Trainee of the Year Award
2005 IAESTE UK Trainee of the Year Award goes to Scotland
On November 21st Ingrid Orme became the 8th winner of the IAESTE UK Trainee of the Year Award for her presentation on her placement with an architecture firm in Curitiba, Brazil. Second place was awarded to Jane Kendall of Oxford University who undertook a placement in Kenya, and third to Kevin Quinn, a Physics student from Queens University Belfast who spent the summer of 2005 in Norway.
The final featured ten students from around the UK, each of whom gave a five-minute presentation on the benefits of their placement abroad to a panel of judges headed by Sir Brian Smith, former Vice Chancellor of Cardiff University. The judges were unanimous in their choice of Ingrid, an architecture student from the Edinburgh College of Art.

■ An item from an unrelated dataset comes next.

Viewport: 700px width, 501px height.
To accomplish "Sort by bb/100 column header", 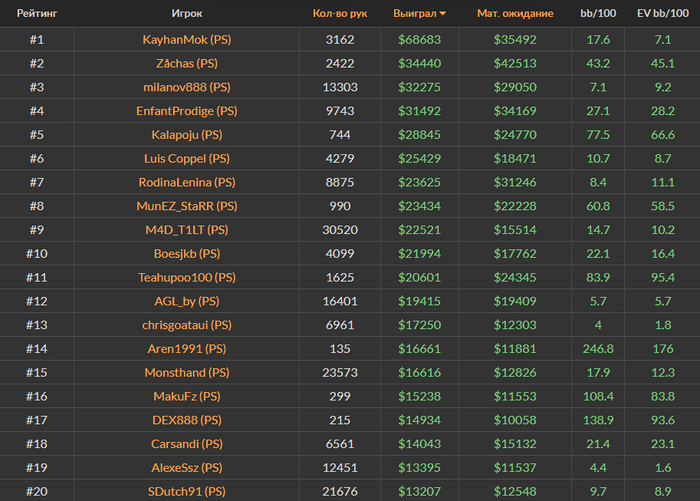I will click(x=598, y=14).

This is the second time a student from a Scottish institution has won the Award, interestingly each time for their assessment of work experience in Brazil. In her conclusion to her competition entry, an essay on How I Benefited from International training, Ingrid wrote:
My trip has also had a huge impact on my academic and career plans. I've always been interested in issues of poverty in developing countries and seeing some of these issues firsthand has increased my long -held desire to move into a related career field. related to these things. I've returned to college for my final year and have chosen to study in the 'Architecture and Urbanism' module, with the hope that next year I may complete an internship with the UN in their human settlements division. For this reason too, and I've chosen to write my dissertation on the role that architectural design can play in humanitarian relief - partly inspired by the favelas I saw in Brazil. Once I've qualified as an architect my long -term career plan is to use my design skills to work in an NGO or relief organisation to provide some kind of alleviation to help alleviate conditions brought on by abject poverty. Being abroad has confirmed for me that working long-term in another culture, though often difficult and sometimes lonely, is a very real possibility for me.